What the exercise asks: Every record must come back exactly as given.

Data shown:
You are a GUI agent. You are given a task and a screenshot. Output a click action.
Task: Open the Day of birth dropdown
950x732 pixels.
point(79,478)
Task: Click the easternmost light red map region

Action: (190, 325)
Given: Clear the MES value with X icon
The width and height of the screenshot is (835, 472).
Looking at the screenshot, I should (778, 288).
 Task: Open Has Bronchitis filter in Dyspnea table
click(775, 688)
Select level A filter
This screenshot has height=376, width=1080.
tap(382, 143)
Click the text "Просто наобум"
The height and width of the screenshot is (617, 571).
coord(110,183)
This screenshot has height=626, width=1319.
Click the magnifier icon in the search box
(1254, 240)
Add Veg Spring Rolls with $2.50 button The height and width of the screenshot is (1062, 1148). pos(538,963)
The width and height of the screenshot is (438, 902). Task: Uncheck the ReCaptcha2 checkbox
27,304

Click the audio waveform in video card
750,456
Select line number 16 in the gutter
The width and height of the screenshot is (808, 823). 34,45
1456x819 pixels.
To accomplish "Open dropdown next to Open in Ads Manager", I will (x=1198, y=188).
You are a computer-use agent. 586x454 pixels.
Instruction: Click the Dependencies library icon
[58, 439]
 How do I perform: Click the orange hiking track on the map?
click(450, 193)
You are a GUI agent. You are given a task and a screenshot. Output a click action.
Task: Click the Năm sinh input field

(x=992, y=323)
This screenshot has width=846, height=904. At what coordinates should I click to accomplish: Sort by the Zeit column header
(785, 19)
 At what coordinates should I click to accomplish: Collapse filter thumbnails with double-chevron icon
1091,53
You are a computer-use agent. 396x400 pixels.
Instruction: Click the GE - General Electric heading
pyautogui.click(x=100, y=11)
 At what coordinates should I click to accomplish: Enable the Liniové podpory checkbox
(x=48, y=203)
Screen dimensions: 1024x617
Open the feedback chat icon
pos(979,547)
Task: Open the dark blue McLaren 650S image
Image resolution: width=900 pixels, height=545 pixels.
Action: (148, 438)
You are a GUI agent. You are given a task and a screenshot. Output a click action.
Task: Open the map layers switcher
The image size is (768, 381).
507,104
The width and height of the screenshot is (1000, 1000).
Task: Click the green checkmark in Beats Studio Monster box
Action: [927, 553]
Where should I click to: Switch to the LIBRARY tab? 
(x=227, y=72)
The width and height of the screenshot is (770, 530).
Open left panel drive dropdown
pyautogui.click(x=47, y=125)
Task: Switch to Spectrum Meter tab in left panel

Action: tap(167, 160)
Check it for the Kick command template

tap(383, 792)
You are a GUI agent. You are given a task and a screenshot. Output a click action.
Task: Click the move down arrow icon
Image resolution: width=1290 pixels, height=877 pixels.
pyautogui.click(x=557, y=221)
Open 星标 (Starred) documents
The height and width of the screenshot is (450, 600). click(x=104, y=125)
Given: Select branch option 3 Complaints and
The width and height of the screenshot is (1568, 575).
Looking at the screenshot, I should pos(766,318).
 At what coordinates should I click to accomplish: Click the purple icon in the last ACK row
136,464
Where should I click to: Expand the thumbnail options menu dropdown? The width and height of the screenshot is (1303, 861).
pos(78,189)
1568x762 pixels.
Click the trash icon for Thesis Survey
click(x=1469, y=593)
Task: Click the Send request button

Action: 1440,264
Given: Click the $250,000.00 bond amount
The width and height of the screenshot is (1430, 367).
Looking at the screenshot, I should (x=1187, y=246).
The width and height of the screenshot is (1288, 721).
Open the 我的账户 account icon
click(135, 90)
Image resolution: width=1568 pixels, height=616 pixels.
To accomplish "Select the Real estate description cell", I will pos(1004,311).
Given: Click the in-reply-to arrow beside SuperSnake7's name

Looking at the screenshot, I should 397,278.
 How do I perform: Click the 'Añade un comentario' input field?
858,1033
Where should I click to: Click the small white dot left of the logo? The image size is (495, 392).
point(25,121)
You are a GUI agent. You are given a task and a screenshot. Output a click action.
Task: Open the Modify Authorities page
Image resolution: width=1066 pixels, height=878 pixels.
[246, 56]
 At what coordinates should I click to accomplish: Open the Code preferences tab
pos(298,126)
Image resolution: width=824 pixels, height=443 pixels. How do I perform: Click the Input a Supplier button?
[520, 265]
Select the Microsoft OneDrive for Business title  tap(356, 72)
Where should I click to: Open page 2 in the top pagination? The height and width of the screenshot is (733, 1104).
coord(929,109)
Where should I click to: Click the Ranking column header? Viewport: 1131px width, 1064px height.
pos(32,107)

Expected answer:
You are a GUI agent. You are given a task and a screenshot. Output a click action.
Task: Open the Day of birth dropdown
950x732 pixels.
point(79,478)
Task: Click the easternmost light red map region

Action: (190, 325)
Given: Clear the MES value with X icon
The width and height of the screenshot is (835, 472).
Looking at the screenshot, I should (778, 288).
 Task: Open Has Bronchitis filter in Dyspnea table
click(775, 688)
Select level A filter
This screenshot has height=376, width=1080.
tap(382, 143)
Click the text "Просто наобум"
The height and width of the screenshot is (617, 571).
coord(110,183)
This screenshot has height=626, width=1319.
Click the magnifier icon in the search box
(1254, 240)
Add Veg Spring Rolls with $2.50 button The height and width of the screenshot is (1062, 1148). pos(538,963)
The width and height of the screenshot is (438, 902). Task: Uncheck the ReCaptcha2 checkbox
27,304

Click the audio waveform in video card
750,456
Select line number 16 in the gutter
The width and height of the screenshot is (808, 823). 34,45
1456x819 pixels.
To accomplish "Open dropdown next to Open in Ads Manager", I will (x=1198, y=188).
You are a computer-use agent. 586x454 pixels.
Instruction: Click the Dependencies library icon
[58, 439]
 How do I perform: Click the orange hiking track on the map?
click(450, 193)
You are a GUI agent. You are given a task and a screenshot. Output a click action.
Task: Click the Năm sinh input field

(x=992, y=323)
This screenshot has width=846, height=904. At what coordinates should I click to accomplish: Sort by the Zeit column header
(785, 19)
 At what coordinates should I click to accomplish: Collapse filter thumbnails with double-chevron icon
1091,53
You are a computer-use agent. 396x400 pixels.
Instruction: Click the GE - General Electric heading
pyautogui.click(x=100, y=11)
 At what coordinates should I click to accomplish: Enable the Liniové podpory checkbox
(x=48, y=203)
Screen dimensions: 1024x617
Open the feedback chat icon
pos(979,547)
Task: Open the dark blue McLaren 650S image
Image resolution: width=900 pixels, height=545 pixels.
Action: (148, 438)
You are a GUI agent. You are given a task and a screenshot. Output a click action.
Task: Open the map layers switcher
The image size is (768, 381).
507,104
The width and height of the screenshot is (1000, 1000).
Task: Click the green checkmark in Beats Studio Monster box
Action: [927, 553]
Where should I click to: Switch to the LIBRARY tab? 
(x=227, y=72)
The width and height of the screenshot is (770, 530).
Open left panel drive dropdown
pyautogui.click(x=47, y=125)
Task: Switch to Spectrum Meter tab in left panel

Action: tap(167, 160)
Check it for the Kick command template

tap(383, 792)
You are a GUI agent. You are given a task and a screenshot. Output a click action.
Task: Click the move down arrow icon
Image resolution: width=1290 pixels, height=877 pixels.
pyautogui.click(x=557, y=221)
Open 星标 (Starred) documents
The height and width of the screenshot is (450, 600). click(x=104, y=125)
Given: Select branch option 3 Complaints and
The width and height of the screenshot is (1568, 575).
Looking at the screenshot, I should pos(766,318).
 At what coordinates should I click to accomplish: Click the purple icon in the last ACK row
136,464
Where should I click to: Expand the thumbnail options menu dropdown? The width and height of the screenshot is (1303, 861).
pos(78,189)
1568x762 pixels.
Click the trash icon for Thesis Survey
click(x=1469, y=593)
Task: Click the Send request button

Action: 1440,264
Given: Click the $250,000.00 bond amount
The width and height of the screenshot is (1430, 367).
Looking at the screenshot, I should (x=1187, y=246).
The width and height of the screenshot is (1288, 721).
Open the 我的账户 account icon
click(135, 90)
Image resolution: width=1568 pixels, height=616 pixels.
To accomplish "Select the Real estate description cell", I will pos(1004,311).
Given: Click the in-reply-to arrow beside SuperSnake7's name

Looking at the screenshot, I should 397,278.
 How do I perform: Click the 'Añade un comentario' input field?
858,1033
Where should I click to: Click the small white dot left of the logo? The image size is (495, 392).
point(25,121)
You are a GUI agent. You are given a task and a screenshot. Output a click action.
Task: Open the Modify Authorities page
Image resolution: width=1066 pixels, height=878 pixels.
[246, 56]
 At what coordinates should I click to accomplish: Open the Code preferences tab
pos(298,126)
Image resolution: width=824 pixels, height=443 pixels. How do I perform: Click the Input a Supplier button?
[520, 265]
Select the Microsoft OneDrive for Business title  tap(356, 72)
Where should I click to: Open page 2 in the top pagination? The height and width of the screenshot is (733, 1104).
coord(929,109)
Where should I click to: Click the Ranking column header? Viewport: 1131px width, 1064px height.
pos(32,107)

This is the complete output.